Andrea si sedeva scomodo sulla panchina guardava il nulla intorno a se
poi si accendeva febbrile una sigaretta, fumava di fretta. E la storia finisce qui.
Qualche giorno dopo, dopo le condoglianze, le circostanze, i parenti e i gesti convinti.
I corteggiamenti furtivi, di adolescenti indifferenti ma presenti, in chiesa durante la morte dell’anima di quel ragazzo anormale che fu chiamato Andrea.
Qualche giorno dopo, dopo l’inchiesta della procura della città natale, qualche domanda banale della giornalista locale, alla sorella del suicida, che non conosceva se stessa, figuriamoci Andrea, cosa poteva pensare del mondo in quella indifferente primavera.
Cosa vuoi che ti dica…mio fratello non era bello, né tanto meno piacente e questo alla gente non piace per niente. Invece a lui non piaceva parlare del niente. Per riempirsi la bocca. Ai maschi di gnocca, alle femmine tocca parlare del niente.
Questo non era il mondo per mio fratello, che non si è sparato per dolore ma per amore di se stesso, e adesso che dorme come un sasso farò finta che mi dispiace per non insospettire la polizia che fa domande a mamma e papà.
Nei confronti dell’aldilà posso dire che non ho empatia verso una scelta che è solo sua.
Qualche giorno dopo, dopo il rimpianto di avere aggiunto un fardello, Maria si cucì la bocca via via, per non restare nei pressi a se stessa, e volle dimenticare, lo stupro di suo padre, mentre la madre lontana durante la messa, pregava il nostro Signore. Maria diventava mamma di un figlio che per non destar sospetto, gli venne attribuito il grado di parentela meno perfetto. E quella che sarebbe dovuta essere la nonna, per non farsi riempire di botte, subì la stessa condanna, diventando mamma!

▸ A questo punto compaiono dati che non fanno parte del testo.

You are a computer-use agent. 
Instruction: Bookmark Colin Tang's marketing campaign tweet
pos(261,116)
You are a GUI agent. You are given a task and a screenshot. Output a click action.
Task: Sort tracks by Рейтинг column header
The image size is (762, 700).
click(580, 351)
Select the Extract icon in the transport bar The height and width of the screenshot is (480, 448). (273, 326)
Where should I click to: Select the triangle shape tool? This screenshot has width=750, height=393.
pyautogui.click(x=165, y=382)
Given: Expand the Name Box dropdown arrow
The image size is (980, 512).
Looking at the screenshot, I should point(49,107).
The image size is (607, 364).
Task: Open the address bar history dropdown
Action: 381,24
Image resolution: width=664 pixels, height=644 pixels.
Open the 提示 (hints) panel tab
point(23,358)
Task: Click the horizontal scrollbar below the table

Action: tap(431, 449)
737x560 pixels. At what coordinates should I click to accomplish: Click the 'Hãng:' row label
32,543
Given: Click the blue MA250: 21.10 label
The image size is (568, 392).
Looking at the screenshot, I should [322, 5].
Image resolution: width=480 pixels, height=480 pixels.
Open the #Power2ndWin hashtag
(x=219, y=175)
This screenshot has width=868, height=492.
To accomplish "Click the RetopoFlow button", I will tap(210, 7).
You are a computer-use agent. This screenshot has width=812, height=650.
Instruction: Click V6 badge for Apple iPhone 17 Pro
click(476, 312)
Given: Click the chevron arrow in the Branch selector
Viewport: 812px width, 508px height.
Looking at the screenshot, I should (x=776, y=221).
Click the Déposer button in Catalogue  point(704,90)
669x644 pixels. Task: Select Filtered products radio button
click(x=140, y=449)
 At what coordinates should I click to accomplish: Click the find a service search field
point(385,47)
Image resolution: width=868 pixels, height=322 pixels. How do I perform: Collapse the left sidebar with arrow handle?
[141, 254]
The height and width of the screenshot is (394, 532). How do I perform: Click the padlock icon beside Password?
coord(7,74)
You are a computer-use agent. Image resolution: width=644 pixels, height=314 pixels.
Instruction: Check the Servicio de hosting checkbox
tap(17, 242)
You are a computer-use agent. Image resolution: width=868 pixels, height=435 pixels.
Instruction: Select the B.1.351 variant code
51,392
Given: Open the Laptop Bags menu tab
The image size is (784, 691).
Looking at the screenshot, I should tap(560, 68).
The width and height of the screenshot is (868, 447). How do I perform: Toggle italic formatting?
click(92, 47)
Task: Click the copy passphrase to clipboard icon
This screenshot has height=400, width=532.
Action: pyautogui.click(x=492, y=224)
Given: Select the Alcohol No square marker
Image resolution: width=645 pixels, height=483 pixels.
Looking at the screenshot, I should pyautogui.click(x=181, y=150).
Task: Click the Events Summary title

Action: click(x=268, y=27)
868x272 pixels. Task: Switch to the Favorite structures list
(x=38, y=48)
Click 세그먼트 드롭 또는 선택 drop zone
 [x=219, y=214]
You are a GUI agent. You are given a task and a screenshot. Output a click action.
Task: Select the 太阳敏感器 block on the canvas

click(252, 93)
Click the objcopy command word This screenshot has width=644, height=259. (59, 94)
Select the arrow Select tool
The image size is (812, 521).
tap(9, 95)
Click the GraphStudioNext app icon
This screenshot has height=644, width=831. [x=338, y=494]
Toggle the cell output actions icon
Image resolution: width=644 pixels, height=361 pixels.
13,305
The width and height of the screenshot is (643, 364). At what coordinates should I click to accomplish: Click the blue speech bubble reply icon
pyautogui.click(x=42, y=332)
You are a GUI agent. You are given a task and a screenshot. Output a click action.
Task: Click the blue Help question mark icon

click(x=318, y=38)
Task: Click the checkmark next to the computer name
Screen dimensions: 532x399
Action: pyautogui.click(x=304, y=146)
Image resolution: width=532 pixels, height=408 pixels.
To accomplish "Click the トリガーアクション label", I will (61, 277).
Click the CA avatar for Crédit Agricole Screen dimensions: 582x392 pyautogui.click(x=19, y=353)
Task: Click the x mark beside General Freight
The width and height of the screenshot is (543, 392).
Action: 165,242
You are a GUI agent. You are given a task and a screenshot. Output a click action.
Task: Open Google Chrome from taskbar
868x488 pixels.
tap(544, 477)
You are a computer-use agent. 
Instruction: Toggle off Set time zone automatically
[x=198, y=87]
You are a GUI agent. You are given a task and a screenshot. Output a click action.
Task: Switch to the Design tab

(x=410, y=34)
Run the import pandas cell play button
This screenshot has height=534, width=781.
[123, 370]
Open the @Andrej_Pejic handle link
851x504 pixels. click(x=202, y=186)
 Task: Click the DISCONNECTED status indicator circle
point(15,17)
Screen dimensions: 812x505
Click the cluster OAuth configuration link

Il silenzio assoluto, di una famiglia distrutta da un gesto spietato, che divenne a poco a poco così dannato. Maria la madre ed il padre, mai come allora restarono uniti, per non essere scoperti, a breve un vero nipotino. Il futuro che arriva, per insabbiare il passato celato dal fato, dove il dolore provato viene lasciato a portata di mano, tutto va bene per restare lontano, dall’angoscia. Ognuno fa quello che può con gli strumenti che ha.
Adesso Andrea, dall’aldilà prova reinventare un passato normale, perchè un futuro speciale, non lo può immaginare. L’unica cosa che può fare è continuare a fumare, perchè dove abita ora non fa male.
Andrea si sedeva scomodo sulla panchina guardava il nulla intorno a se
poi si accendeva febbrile una sigaretta, fumava di fretta. E la storia finisce qui.